"""

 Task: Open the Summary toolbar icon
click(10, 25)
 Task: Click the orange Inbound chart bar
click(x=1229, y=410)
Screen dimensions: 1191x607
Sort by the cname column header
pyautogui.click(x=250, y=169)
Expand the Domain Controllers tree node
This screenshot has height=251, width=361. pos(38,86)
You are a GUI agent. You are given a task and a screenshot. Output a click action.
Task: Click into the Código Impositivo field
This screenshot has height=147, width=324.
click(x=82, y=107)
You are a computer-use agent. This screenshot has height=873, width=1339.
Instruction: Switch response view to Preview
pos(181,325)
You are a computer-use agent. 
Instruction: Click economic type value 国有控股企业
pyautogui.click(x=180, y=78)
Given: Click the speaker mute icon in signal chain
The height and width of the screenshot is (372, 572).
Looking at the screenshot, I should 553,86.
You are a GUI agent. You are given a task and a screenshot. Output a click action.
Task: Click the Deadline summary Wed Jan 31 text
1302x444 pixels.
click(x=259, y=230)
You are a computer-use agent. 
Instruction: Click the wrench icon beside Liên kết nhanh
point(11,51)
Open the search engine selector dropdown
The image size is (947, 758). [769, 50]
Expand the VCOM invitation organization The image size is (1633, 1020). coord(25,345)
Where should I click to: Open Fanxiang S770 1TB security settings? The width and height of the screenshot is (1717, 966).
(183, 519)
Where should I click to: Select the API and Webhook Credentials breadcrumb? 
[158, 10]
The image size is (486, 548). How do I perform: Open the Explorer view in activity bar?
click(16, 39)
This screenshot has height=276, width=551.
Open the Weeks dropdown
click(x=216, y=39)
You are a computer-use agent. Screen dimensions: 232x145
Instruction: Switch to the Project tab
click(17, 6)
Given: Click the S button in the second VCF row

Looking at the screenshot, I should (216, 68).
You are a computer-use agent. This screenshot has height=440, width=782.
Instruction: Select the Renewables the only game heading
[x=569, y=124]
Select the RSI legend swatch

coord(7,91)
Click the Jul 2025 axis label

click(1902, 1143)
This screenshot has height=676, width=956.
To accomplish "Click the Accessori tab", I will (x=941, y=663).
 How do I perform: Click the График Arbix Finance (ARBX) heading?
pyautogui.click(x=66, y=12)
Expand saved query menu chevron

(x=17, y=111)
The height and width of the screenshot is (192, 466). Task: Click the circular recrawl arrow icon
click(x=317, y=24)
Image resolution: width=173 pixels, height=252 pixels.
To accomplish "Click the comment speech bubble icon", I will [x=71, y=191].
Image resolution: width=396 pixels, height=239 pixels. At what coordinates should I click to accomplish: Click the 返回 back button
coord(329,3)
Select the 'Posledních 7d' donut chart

"""

◆ Instructions for the task: Reproduce all of the items above word for word, keeping every line unchanged.

◆ Response below:
 Task: Open the Summary toolbar icon
click(10, 25)
 Task: Click the orange Inbound chart bar
click(x=1229, y=410)
Screen dimensions: 1191x607
Sort by the cname column header
pyautogui.click(x=250, y=169)
Expand the Domain Controllers tree node
This screenshot has height=251, width=361. pos(38,86)
You are a GUI agent. You are given a task and a screenshot. Output a click action.
Task: Click into the Código Impositivo field
This screenshot has height=147, width=324.
click(x=82, y=107)
You are a computer-use agent. This screenshot has height=873, width=1339.
Instruction: Switch response view to Preview
pos(181,325)
You are a computer-use agent. 
Instruction: Click economic type value 国有控股企业
pyautogui.click(x=180, y=78)
Given: Click the speaker mute icon in signal chain
The height and width of the screenshot is (372, 572).
Looking at the screenshot, I should 553,86.
You are a GUI agent. You are given a task and a screenshot. Output a click action.
Task: Click the Deadline summary Wed Jan 31 text
1302x444 pixels.
click(x=259, y=230)
You are a computer-use agent. 
Instruction: Click the wrench icon beside Liên kết nhanh
point(11,51)
Open the search engine selector dropdown
The image size is (947, 758). [769, 50]
Expand the VCOM invitation organization The image size is (1633, 1020). coord(25,345)
Where should I click to: Open Fanxiang S770 1TB security settings? The width and height of the screenshot is (1717, 966).
(183, 519)
Where should I click to: Select the API and Webhook Credentials breadcrumb? 
[158, 10]
The image size is (486, 548). How do I perform: Open the Explorer view in activity bar?
click(16, 39)
This screenshot has height=276, width=551.
Open the Weeks dropdown
click(x=216, y=39)
You are a computer-use agent. Screen dimensions: 232x145
Instruction: Switch to the Project tab
click(17, 6)
Given: Click the S button in the second VCF row

Looking at the screenshot, I should (216, 68).
You are a computer-use agent. This screenshot has height=440, width=782.
Instruction: Select the Renewables the only game heading
[x=569, y=124]
Select the RSI legend swatch

coord(7,91)
Click the Jul 2025 axis label

click(1902, 1143)
This screenshot has height=676, width=956.
To accomplish "Click the Accessori tab", I will (x=941, y=663).
 How do I perform: Click the График Arbix Finance (ARBX) heading?
pyautogui.click(x=66, y=12)
Expand saved query menu chevron

(x=17, y=111)
The height and width of the screenshot is (192, 466). Task: Click the circular recrawl arrow icon
click(x=317, y=24)
Image resolution: width=173 pixels, height=252 pixels.
To accomplish "Click the comment speech bubble icon", I will [x=71, y=191].
Image resolution: width=396 pixels, height=239 pixels. At what coordinates should I click to accomplish: Click the 返回 back button
coord(329,3)
Select the 'Posledních 7d' donut chart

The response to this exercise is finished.